Dazed: Chile’s student Robin Hood burns $500m of loan documents.
BBC: Scans bring new insights into lives of Egyptian mummies
“Never before has anyone seen mummy hair, muscles and bone at such fine resolution. It is enabling scientists for the first time to tell their age of the mummies, what they ate, the diseases they suffered from, and how they died.” There’s a video to go with it, but I’ll put an ‘overzealous music accompaniment’ warning on the video. Seriously. Watch your eardrums.
Aeon: Beauty is truth? There’s a false equation.
“What generally brings a work of art alive is not its inevitability so much as the decisions that the artist made. We gasp not because the words, the notes, the brushstrokes are ‘right’, but because they are revelatory: they show us not a deterministic process but a sensitive mind making surprising and delightful choices. In fact, pure mathematicians often say that it is precisely this quality that delights them in a great proof: not that it is correct but that it shows a personal, tangibly human genius taking steps in a direction we’d never have guessed.”
The Nation: University Presses Under Fire.

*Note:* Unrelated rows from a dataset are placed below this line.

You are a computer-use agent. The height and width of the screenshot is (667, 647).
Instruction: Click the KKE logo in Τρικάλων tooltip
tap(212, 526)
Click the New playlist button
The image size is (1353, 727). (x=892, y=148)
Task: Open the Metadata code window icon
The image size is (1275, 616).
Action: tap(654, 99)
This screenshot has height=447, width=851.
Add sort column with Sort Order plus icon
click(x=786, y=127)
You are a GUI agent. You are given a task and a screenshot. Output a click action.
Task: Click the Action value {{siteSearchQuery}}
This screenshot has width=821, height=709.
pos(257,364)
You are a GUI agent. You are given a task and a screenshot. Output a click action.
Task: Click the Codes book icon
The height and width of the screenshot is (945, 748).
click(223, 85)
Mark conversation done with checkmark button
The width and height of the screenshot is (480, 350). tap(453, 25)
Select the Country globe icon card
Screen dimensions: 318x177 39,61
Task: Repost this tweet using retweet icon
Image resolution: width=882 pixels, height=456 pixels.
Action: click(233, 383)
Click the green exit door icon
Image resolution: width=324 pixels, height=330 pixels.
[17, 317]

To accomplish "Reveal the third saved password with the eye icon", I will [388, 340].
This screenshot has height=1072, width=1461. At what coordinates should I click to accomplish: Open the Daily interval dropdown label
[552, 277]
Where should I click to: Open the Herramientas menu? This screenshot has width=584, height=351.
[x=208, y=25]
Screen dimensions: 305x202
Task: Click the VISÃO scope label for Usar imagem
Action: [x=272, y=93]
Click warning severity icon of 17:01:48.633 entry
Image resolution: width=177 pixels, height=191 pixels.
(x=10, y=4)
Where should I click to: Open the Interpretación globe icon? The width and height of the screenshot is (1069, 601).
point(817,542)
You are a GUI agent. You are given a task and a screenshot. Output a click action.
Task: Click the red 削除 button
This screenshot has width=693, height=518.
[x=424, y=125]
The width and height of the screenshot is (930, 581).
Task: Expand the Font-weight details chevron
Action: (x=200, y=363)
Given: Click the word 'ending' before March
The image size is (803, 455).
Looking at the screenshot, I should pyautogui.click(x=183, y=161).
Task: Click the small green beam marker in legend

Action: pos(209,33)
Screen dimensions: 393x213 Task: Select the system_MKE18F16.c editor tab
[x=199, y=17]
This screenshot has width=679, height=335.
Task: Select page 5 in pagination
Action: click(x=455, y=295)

IMHO, the mistake is expecting university presses to pay their way. There are many things that *need* to be published, that will never make more than two nickels to rub together. When they lay off their professional editing staff (people who know their narrow niches almost as well as the authors) and start using generalist freelancers, it’s the end of good scholarly works. UP’s are a mere shadow of their former glory, and this fact hurts us all, one way or another.